Der elektronische Ausweis solle den Service Public in der Schweiz stärken, so Jans. Die Digitalisierung schreite rasch voran, und um der Entwicklung nicht einfach ausgeliefert zu sein, müsse man aktiv werden.

«Unter demokratischer Kontrolle»

«Zentral ist: Das E-ID-Gesetz steht unter demokratischer Kontrolle», sagte Jans. Ohnehin sei die Vernehmlassung zur Verordnung zum E-ID Gesetz noch bis Mitte Oktober im Gange. Danach werde der Bundesrat entscheiden, ob er aufgrund des knappen Resultats Anpassungen vornehme.

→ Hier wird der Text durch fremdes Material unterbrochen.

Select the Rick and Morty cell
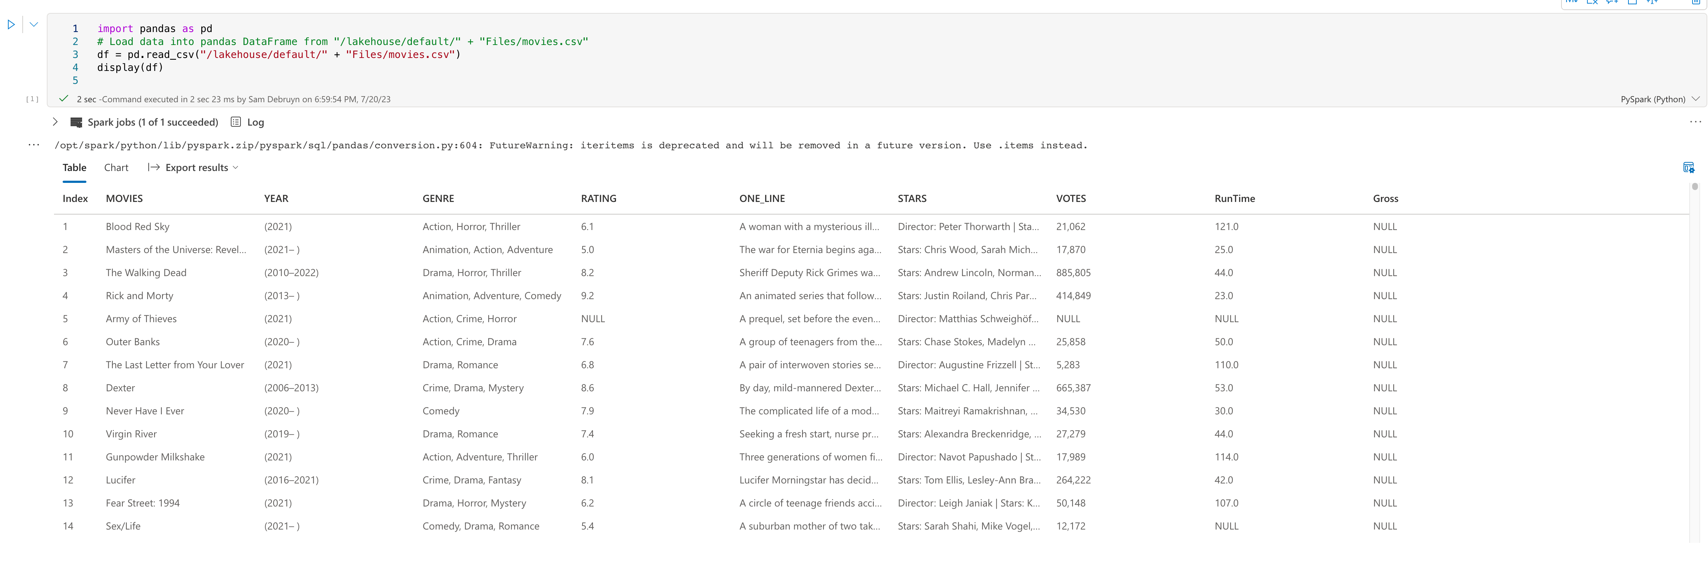coord(139,296)
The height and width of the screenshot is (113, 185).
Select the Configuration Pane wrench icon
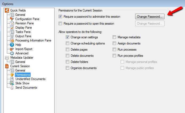[12, 19]
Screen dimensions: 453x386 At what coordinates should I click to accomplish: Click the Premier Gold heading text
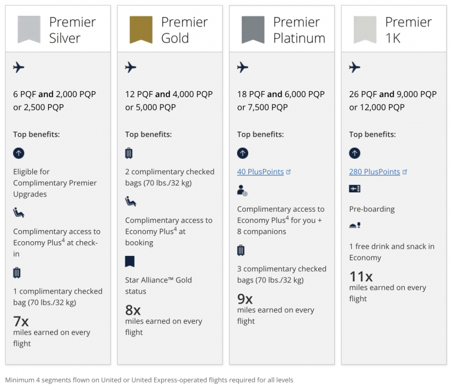[x=184, y=30]
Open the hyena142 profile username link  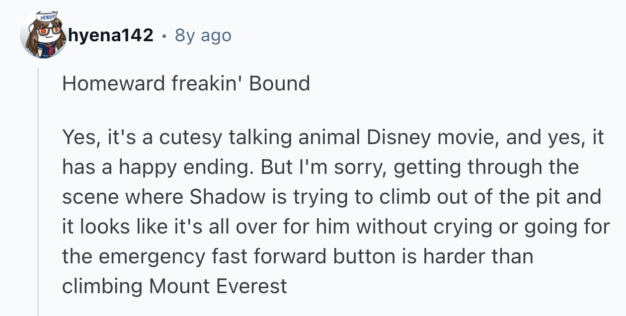click(x=110, y=35)
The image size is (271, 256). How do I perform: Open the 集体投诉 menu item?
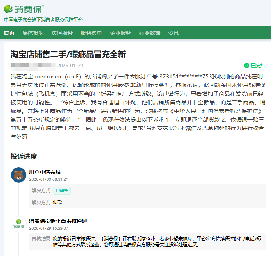pos(33,33)
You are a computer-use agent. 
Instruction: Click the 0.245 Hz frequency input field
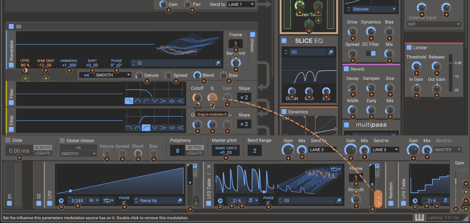(77, 200)
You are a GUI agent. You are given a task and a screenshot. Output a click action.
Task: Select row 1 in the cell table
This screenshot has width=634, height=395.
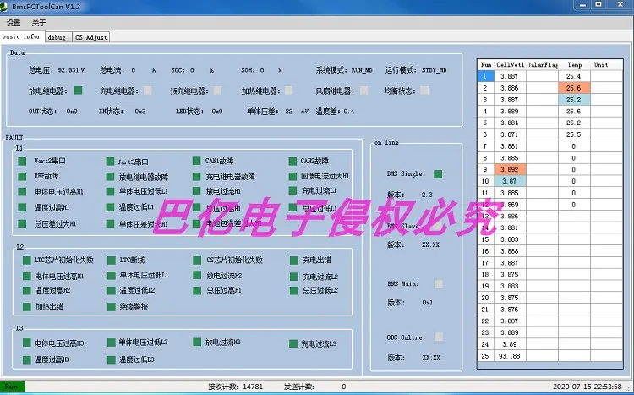[486, 76]
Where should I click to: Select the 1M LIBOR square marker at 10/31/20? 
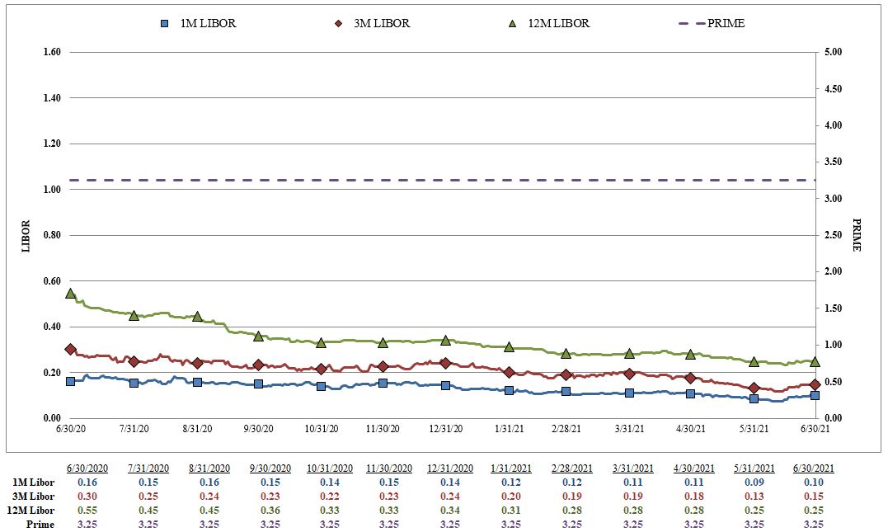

Die Erleichterung des Justizministers hatte ihren Grund. Die Befürworterinnen und Befürworter des E-ID-Gesetzes mussten bis zuletzt zittern. Nur in 7,5 Ständen hiess eine Mehrheit der Stimmenden die Vorlage gut - in Zürich, Basel-Stadt, Waadt, Genf, Luzern, Zug, Freiburg und im Tessin. Die restlichen 15,5 Stände waren dagegen. Lange lag das Nein-Lager vorne. Den Ausschlag gaben schliesslich die Ja-Mehrheiten in den grossen Städten.

In absoluten Zahlen hatte da Ja-Lager einen Vorsprung von etwas mehr als 21'000 Stimmen. 1'384'549 Personen legten ein Ja in die Urne, 1'363'283 ein Nein.

«Tief gespaltene Schweiz»

Namentlich in ländlichen Gebieten und bei weniger einkommensstarken Gruppen überwog laut dem Politologen Lukas Golder die Skepsis, wie er am Nachmittag im Gespräch mit Fernsehen SRF sagte. Auch die Frauen dürften mehrheitlich Nein gesagt haben zur Einführung des elektronischen Ausweises. Der Forscher des Instituts gfs.bern sprach von «einer tief gespaltenen Schweiz - in allen Details».

Das neue Gesetz sieht vor, dass der Bund die E-ID herausgibt und die dafür notwendige technische Infrastruktur betreibt. Die ID wird dezentral auf dem Handy der jeweiligen Nutzerin oder des Nutzers gespeichert. Kantonale und kommunale Behörden können die Infrastruktur der E-ID ebenfalls nutzen - etwa, um Führerausweise, Diplome oder Kundenkarten auszustellen.

Projekte in der Pipeline

Ein Nein zur E-ID hätte auch ganz konkrete Pläne von Bundesrat und Parlament infrage gestellt. So schlug die Landesregierung bereits im Mai vor, für ein neues Register zur Organspende die E-ID zur verwenden.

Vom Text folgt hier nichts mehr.